Bad Bots Review: Undiscovered Metroidvania

Following the releases of Nintendo’s Super Metroid in 1994 and Konami’s Castlevania: Symphony of the Night in 1999, the term Metroidvania was coined for 2D action games that put a great deal of focus on exploration. Many games have since come and gone, with few managing to truly capture the essence that made those games so great.

Unfortunately Bad Bots fails to deliver.

Rather than promote exploration, the game exercises a tediously repetitive sequence of entering rooms filled with killer robots which you then kill to advance through to do it all over again. For five hours. Sometimes you’ll find new guns in these rooms, but most of the time you’ll be backed up against a wall fighting a handful of robots.

You play as Sam McRae, a mechanist who awakens from cryosleep on board a spaceship that has been overrun by malicious robots. Sam is challenged with fighting through hoards of robots to find survivors and stop the ship from crashing into Earth. The premise, as nice as it is, serves as more of a guidance tool than a tangible plot. Every so often a box of dialog will pop up, helping Sam along as he continues on his journey.

Gameplay is simple and easy to take control of. You can move left to right, crouch and jump with the W, A, S, D keys. Sam can aim in a nearly 360-degree radius with the mouse. Guns are fired with the left click and melee attacks are done with the right. Steam’s details of the game suggest that a controller can be used in lieu of a keyboard/mouse combo but repeated attempts led nowhere.

Health and ammo are found in abundance, making it hard to ever really feel invested in Sam’s fight for survival. Despite its faults, the game does have a challenge mode that does help redeem itself.

Featuring three levels of increasing difficulty, the challenges pin the player against waves upon waves of killer robots for sixty seconds in a contained area. It’s a shame there are only three levels, as this is probably the game’s best quality.
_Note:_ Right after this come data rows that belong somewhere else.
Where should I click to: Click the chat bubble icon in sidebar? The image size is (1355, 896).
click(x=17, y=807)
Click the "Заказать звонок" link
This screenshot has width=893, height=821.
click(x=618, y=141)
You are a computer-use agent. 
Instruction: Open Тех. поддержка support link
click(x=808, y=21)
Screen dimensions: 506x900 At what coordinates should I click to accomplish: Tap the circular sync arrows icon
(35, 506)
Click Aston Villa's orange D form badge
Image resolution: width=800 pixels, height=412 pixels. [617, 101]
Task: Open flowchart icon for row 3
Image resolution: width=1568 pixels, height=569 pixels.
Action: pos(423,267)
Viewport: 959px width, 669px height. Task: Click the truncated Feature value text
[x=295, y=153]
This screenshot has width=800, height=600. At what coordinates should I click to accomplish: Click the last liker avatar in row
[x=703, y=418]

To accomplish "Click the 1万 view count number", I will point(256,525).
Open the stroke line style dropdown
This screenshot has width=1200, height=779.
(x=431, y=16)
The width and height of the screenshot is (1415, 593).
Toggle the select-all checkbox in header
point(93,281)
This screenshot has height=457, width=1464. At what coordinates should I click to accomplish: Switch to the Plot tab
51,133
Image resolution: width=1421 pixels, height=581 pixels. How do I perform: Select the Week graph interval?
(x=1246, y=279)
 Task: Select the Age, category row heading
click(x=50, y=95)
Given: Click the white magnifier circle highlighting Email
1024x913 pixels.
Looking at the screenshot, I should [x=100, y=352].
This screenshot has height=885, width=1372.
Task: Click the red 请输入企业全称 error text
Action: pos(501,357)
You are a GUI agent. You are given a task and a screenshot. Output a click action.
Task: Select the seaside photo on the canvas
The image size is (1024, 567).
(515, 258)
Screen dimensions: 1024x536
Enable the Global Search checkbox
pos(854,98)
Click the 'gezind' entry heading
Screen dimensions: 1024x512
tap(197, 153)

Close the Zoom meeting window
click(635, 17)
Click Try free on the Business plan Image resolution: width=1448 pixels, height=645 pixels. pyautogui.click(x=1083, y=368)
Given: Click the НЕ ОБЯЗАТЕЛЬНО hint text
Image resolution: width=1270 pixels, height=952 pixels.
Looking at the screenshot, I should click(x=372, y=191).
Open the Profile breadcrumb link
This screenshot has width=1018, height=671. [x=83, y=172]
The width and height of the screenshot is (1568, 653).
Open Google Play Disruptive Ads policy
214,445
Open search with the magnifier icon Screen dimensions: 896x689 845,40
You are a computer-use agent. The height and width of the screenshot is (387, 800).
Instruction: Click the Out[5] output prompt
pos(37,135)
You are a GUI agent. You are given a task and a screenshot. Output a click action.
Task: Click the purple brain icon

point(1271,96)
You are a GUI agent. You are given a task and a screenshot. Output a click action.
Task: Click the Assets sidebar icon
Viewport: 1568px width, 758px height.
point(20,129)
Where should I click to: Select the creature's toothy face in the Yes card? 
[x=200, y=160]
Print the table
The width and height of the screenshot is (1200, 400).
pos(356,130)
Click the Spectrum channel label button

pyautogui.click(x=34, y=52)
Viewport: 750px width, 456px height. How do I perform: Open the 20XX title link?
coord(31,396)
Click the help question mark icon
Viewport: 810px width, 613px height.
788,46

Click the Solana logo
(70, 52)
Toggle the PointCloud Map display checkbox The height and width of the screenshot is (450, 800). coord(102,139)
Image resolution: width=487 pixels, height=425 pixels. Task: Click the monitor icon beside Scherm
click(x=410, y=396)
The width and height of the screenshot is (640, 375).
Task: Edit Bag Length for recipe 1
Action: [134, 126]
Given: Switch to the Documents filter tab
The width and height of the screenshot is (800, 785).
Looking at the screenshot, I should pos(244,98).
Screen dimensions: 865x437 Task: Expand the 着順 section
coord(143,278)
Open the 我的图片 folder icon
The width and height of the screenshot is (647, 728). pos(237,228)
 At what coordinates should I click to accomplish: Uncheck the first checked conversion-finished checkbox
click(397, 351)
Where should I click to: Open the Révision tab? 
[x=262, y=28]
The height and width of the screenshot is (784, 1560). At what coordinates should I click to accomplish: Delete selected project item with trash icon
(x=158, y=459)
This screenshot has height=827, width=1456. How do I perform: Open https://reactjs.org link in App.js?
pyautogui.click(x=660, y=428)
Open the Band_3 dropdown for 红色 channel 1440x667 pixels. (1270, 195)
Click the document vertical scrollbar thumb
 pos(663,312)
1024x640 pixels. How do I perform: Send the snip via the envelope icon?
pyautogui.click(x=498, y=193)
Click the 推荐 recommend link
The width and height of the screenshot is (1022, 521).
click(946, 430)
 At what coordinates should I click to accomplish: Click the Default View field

But Bad Bot isn’t a bad game. The art style is a nice throwback to SNES/Genesis-era games and the controls do their job well. It is however, an extremely safe game. Never taking any kind of risk to differentiate itself from its predecessors, the game ultimately falls short at being interesting or memorable. At best, it ends up being a nice little distraction during a lunch break, but nothing more outside of that.